◆ Material provided ◆
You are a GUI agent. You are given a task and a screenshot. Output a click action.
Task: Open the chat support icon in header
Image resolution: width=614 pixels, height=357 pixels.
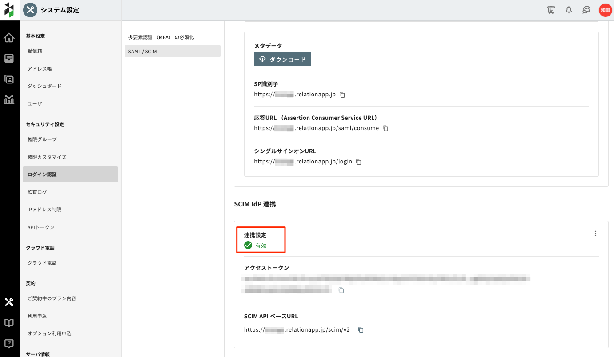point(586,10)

--

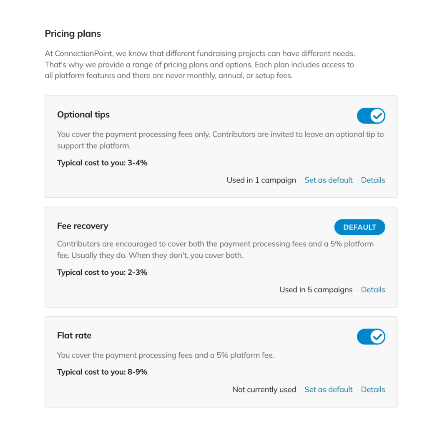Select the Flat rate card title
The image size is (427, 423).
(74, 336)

* * *

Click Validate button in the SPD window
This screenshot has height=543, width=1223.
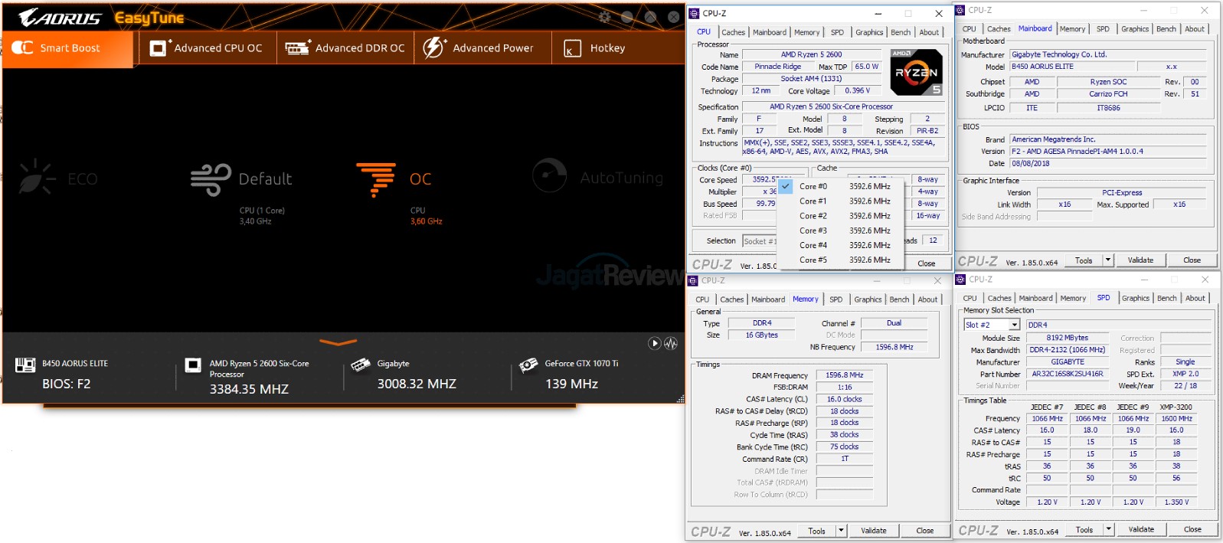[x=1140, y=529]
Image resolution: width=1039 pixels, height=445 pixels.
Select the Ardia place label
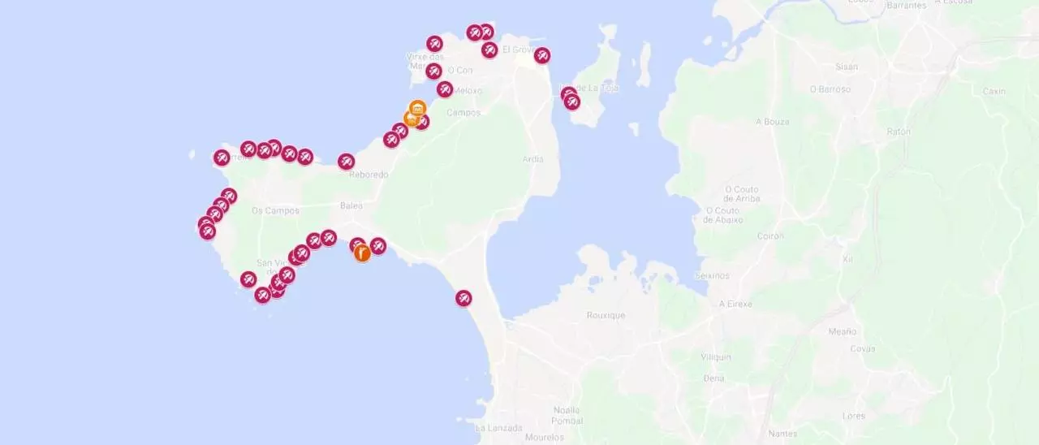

◆ What to do ◆
Convert the entries from the line with "You are a GUI" up to and including the line with "point(586,10)" into a two-column CSV with the headers entry_text and answer. Use one row per entry, put each field in quotes, replace line breaks with spaces, and leave out the pictures.

◆ Response to this task ◆
entry_text,answer
"You are a GUI agent. You are given a task and a screenshot. Output a click action. Task: Open the chat support icon in header Image resolution: width=614 pixels, height=357 pixels.","point(586,10)"